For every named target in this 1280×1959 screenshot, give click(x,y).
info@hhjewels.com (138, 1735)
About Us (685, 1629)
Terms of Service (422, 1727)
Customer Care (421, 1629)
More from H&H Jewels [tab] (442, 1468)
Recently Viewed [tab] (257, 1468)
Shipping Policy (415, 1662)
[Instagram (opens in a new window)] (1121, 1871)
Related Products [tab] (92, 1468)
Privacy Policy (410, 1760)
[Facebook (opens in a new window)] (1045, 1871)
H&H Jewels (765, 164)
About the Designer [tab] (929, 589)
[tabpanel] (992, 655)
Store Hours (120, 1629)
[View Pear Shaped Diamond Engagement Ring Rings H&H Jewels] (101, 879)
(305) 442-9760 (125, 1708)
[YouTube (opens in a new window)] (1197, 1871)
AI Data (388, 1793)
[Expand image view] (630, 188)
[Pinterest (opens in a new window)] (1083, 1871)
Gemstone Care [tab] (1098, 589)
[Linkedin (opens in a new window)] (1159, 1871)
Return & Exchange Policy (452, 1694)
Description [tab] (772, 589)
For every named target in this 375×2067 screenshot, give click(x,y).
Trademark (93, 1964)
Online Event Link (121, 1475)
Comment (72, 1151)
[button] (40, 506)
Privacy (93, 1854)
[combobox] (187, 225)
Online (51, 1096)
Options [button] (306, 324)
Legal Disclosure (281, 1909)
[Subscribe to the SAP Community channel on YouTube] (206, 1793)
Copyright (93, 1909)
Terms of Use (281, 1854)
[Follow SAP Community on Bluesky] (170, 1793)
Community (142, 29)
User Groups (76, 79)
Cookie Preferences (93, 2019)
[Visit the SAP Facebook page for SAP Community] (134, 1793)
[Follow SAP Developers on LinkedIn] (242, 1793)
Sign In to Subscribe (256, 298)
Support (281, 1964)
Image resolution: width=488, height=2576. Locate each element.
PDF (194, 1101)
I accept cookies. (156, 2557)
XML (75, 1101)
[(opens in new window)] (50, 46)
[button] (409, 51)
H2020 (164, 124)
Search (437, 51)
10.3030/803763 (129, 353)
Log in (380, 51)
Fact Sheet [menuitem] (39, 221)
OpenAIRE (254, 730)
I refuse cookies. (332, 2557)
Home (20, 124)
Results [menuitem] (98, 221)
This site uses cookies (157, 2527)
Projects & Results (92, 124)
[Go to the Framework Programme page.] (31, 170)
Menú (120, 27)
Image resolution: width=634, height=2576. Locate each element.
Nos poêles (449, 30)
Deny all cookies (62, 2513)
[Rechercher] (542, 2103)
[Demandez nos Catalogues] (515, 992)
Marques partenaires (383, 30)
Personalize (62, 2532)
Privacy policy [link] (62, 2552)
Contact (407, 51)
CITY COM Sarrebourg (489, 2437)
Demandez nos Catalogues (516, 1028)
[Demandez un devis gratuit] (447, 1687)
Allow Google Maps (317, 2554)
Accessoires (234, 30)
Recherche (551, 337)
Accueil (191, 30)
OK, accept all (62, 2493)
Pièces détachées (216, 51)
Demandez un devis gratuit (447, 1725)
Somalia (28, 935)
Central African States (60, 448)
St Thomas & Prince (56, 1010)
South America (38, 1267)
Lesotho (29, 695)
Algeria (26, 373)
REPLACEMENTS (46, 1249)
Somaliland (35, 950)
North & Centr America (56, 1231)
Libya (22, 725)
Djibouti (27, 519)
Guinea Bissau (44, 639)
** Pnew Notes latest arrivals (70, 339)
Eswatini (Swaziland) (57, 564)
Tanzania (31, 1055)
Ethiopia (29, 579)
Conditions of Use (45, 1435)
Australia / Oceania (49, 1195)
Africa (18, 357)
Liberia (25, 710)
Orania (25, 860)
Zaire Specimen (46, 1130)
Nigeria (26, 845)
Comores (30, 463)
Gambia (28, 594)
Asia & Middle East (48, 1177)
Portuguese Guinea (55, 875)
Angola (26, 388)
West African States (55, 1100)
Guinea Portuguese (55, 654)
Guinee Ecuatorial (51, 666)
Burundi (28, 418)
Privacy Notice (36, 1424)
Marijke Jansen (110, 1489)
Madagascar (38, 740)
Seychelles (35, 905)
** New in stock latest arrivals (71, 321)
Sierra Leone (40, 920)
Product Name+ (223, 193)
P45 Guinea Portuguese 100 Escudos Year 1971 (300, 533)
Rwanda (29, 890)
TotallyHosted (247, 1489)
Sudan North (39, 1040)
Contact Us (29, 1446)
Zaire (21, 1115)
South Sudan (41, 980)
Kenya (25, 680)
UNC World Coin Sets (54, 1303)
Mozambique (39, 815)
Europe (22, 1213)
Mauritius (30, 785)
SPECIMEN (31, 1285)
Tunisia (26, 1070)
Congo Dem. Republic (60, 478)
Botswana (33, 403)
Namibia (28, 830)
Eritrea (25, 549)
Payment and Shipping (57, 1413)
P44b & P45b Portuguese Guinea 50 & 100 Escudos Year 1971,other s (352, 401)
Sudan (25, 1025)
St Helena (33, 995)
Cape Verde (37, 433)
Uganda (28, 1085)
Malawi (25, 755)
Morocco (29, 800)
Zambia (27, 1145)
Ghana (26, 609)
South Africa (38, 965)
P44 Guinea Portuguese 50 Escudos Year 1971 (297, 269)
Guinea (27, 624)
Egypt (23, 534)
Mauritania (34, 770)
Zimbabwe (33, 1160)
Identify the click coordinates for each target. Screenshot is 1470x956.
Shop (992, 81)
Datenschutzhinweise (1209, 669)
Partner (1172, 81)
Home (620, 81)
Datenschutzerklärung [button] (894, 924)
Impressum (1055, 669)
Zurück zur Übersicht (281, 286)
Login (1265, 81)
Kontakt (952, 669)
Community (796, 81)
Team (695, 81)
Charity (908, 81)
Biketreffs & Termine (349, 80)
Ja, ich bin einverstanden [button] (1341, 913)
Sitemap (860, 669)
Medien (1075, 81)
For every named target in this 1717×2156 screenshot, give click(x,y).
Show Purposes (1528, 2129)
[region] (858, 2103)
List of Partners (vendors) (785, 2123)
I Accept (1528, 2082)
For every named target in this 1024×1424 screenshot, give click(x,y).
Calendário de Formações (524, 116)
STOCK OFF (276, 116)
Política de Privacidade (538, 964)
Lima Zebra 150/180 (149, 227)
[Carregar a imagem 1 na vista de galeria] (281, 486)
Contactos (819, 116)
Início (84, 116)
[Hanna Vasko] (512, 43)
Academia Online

GOAL OF THE EXERCISE:
Where does the word "gratuit" occur in the data? Copy every line that has it.

FINISHED TASK:
[Demandez un devis gratuit] (447, 1687)
Demandez un devis gratuit (447, 1725)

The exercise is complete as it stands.